Dataset entries:
=== Begin Enclosure ===

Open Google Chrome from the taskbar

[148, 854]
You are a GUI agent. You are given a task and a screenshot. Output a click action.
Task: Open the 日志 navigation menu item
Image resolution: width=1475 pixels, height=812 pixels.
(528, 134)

=== End Enclosure ===

[Problem to solve] Only the data above, repeated exactly, should make up the reply.

[Task answer]
Open Google Chrome from the taskbar

[148, 854]
You are a GUI agent. You are given a task and a screenshot. Output a click action.
Task: Open the 日志 navigation menu item
Image resolution: width=1475 pixels, height=812 pixels.
(528, 134)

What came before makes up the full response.